ENTERTAINING. Perhaps you do enjoy watching football. Not on Thanksgiving! Today, your entertainment center should be occupied with a traditionally feminine pastime, in order to ward off the men in your home and keep them corralled in the kitchen. A romantic comedy marathon should do the trick. Erupt with anger every time Hugh Grant “fumbles” when speaking to an attractive woman.

FOOD PREPARATION. In many households, men take on the more traditionally masculine task of tying up an avian carcass, roasting it in its own skin, then dissecting it with an enormous knife. The slow-cooking turkey operation also allows for hours of reclining while a fleet of women tediously mash, stir, and bake the dishes that require more constant attention. Not this year. This Thanksgiving, gracefully volunteer to make one elaborate dish that requires 6 to 8 hours of “preparation.” Every third commercial break, rise from the couch to stare intensely into the crockpot.

CONVERSATION. If you find male members of your family failing to pick up the slack, stoke their masculine anxieties. Couch your housework demands in manly, rational economic terms like “family efficiency” and “comparative advantage.” Over dinner, casually reference trend stories about their gender’s imminent demise.

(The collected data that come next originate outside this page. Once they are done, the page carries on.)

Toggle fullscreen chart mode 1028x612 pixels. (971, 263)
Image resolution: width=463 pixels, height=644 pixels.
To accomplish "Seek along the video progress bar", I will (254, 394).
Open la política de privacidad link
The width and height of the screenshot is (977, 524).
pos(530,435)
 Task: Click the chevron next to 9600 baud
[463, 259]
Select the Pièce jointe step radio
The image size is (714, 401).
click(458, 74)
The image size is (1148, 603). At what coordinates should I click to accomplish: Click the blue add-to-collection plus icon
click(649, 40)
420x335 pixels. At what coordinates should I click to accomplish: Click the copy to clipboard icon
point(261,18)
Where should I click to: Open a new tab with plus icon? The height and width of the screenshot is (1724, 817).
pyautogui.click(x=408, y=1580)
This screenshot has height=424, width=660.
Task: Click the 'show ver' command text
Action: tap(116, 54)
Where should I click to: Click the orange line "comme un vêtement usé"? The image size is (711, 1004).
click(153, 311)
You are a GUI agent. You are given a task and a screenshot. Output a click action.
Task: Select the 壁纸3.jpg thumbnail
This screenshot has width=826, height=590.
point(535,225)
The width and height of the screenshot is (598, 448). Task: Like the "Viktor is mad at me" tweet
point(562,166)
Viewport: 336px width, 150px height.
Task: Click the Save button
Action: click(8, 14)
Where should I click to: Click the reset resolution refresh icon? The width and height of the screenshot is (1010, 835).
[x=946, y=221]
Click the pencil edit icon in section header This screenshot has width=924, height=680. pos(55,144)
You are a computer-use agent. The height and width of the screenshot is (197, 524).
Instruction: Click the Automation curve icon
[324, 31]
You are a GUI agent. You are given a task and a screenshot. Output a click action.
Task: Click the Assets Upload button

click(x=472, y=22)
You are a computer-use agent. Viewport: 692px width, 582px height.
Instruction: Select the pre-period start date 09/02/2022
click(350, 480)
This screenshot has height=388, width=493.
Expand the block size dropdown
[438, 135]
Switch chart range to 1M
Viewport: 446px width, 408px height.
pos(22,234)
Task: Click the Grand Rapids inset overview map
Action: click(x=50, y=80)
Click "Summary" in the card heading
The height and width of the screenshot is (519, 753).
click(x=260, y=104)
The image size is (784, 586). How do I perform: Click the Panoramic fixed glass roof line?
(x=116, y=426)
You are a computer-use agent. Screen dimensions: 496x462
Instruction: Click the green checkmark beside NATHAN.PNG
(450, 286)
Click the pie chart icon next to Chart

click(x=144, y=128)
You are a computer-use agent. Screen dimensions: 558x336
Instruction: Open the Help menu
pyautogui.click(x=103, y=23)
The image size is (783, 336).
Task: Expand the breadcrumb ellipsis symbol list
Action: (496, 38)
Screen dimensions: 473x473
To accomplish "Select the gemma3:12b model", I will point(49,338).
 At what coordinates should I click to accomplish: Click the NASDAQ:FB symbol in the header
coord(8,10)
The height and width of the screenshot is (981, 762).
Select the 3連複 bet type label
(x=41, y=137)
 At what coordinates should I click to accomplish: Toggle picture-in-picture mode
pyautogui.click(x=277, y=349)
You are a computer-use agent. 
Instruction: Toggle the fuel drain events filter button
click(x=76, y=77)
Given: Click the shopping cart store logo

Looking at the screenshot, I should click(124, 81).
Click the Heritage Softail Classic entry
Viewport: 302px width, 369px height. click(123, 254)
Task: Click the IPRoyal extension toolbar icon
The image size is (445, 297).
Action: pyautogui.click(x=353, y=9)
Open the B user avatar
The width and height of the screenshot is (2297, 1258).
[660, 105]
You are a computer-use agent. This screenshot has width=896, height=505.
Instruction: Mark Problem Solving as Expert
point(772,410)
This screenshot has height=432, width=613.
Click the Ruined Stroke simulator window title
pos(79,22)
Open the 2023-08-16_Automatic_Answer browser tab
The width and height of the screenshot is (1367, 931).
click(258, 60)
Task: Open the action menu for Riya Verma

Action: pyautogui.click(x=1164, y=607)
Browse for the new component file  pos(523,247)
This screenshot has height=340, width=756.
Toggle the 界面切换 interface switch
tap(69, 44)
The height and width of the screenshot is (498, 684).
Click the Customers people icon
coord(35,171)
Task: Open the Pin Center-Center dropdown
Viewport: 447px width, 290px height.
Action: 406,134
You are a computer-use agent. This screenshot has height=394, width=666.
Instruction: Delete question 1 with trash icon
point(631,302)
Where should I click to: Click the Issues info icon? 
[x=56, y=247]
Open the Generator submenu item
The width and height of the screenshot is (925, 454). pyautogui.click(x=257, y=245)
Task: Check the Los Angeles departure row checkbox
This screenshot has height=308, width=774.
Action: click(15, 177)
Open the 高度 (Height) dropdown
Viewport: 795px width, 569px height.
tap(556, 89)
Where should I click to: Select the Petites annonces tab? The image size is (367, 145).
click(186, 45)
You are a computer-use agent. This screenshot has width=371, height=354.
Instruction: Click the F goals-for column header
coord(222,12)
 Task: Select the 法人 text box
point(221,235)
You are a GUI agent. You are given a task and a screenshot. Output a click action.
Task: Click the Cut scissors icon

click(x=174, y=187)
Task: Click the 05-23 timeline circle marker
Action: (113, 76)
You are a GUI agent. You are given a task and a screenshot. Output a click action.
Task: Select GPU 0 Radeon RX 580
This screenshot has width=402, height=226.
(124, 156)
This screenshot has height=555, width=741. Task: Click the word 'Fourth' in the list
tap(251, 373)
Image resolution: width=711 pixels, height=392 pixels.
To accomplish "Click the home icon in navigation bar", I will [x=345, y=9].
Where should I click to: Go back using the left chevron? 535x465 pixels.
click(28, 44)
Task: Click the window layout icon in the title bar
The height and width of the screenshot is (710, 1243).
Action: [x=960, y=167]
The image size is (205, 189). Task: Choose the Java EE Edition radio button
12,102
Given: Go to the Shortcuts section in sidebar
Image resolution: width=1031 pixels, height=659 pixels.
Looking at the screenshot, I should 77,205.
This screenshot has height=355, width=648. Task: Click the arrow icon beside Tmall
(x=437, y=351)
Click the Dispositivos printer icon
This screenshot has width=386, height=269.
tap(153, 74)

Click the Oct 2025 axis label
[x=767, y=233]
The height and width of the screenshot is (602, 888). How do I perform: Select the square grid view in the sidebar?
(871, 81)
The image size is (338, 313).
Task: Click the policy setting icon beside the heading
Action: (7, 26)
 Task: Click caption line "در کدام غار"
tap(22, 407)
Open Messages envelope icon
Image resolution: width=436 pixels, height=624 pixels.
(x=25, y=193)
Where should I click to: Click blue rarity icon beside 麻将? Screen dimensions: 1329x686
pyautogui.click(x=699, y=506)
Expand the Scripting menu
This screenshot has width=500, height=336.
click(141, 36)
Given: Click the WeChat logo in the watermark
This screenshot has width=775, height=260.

If that doesn’t work, retire to your crockpot and mutter “end of men … end of men” under your breath as you make an elaborate show of masterfully seasoning your sole contribution to the meal.

EXPECTATION MANAGEMENT. Training novices in the art of home economics takes time. The first Thanksgiving you refuse to handle the bulk of the holiday chores, you may find yourself eating cranberry sauce directly from the can while your extended family members tear into the last bag of marshmallows. No one said gender equality would be delicious! Sounds like it’s time for you to do your part, and man up. I frequently “assemble” many of my meals directly from bags and cans. It all ends up in the same place anyway. No dish washing required!

CLEANING. Once the meal is finished, announce your retreat to the home office. It’s time to “balance” your family life with some hard work. Tell partners and children you are not to be disturbed: You are blogging.